The Mauritanian
After 9/11, Mohamedou Ould Slahi (Tahar Rahim) was arrested without charge and, without trial, shipped to the US detention center in Guantanamo Bay, Cuba. For 14 years, he was confined and tortured and without hope until defense attorney Nancy Hollander (Jodie Foster) and associate Teri Duncan (Shailene Woodley) take his case in “The Mauritanian.”
Laura's Review: B+
Robin's Review: B+
Director Kevin Macdonald takes on a subject matter that has essentially been ignored since the inception of the detention center at Gitmo. (Yes, I know about, and saw, Michel Winterbottom’s “Road to Guantanamo (2006)” but that is just one movie.) The story told is from Slahi’s first-person memoir and it is about a man who lost 14-years of his life and was never charged with a crime because, essentially, he was in the wrong place at the wrong time.
The adaptation of the true story novel, Guantanamo Diary, focuses on Slahi’s detention and the efforts by civil rights attorneys Hollander and Duncan to get the man his long overdue justice.
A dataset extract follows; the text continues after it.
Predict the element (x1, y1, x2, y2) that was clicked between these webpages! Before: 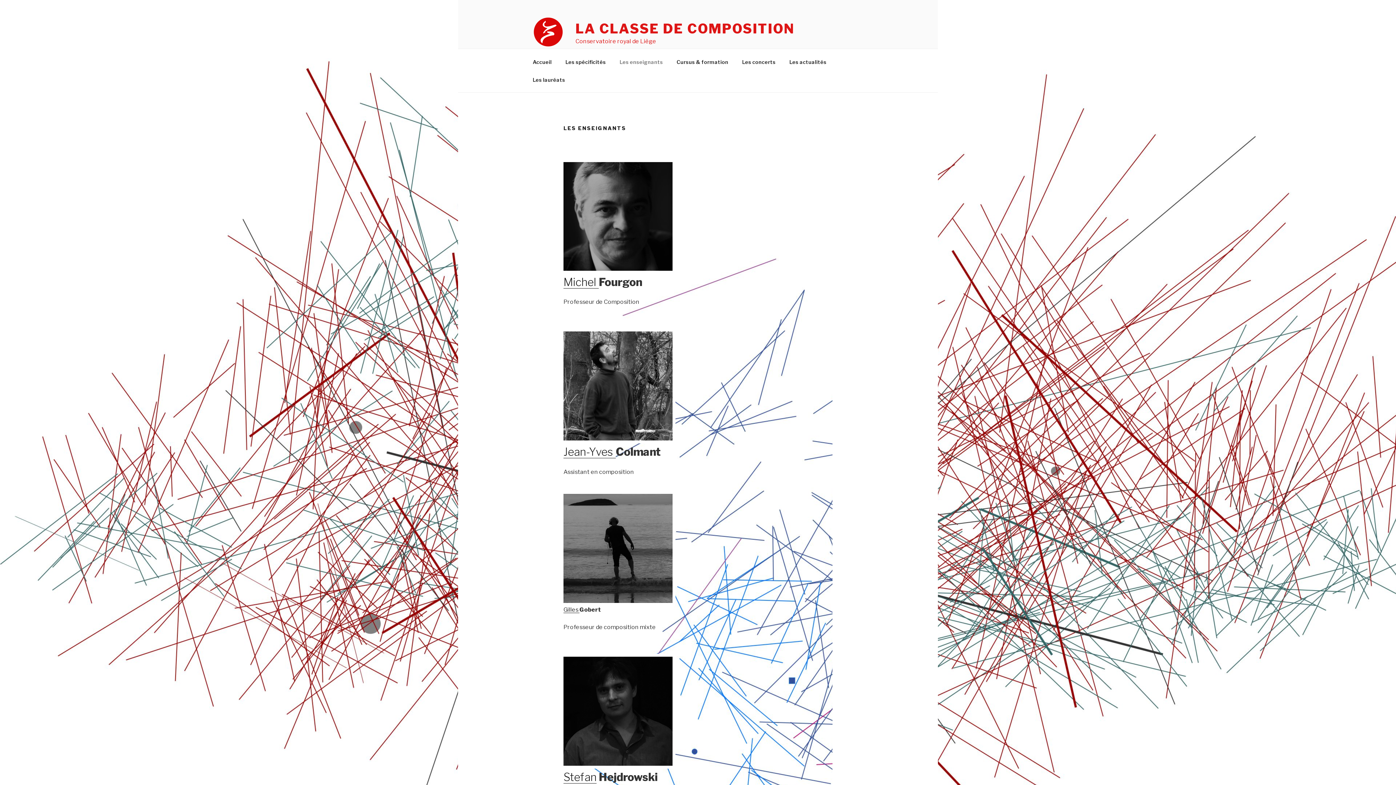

Tahar Rahim captures the nuance of Slahi as he endures torture, pain and humiliation at the hands of his extra-legal captors.
“The Mauritanian” brings the injustice of the incarcerations to light in the guise of Slahi. The matter of fact use of torture to tear useless information for the prisoners is something I could never wrap my head around and, watching Slahi’s terrible plight, I never will.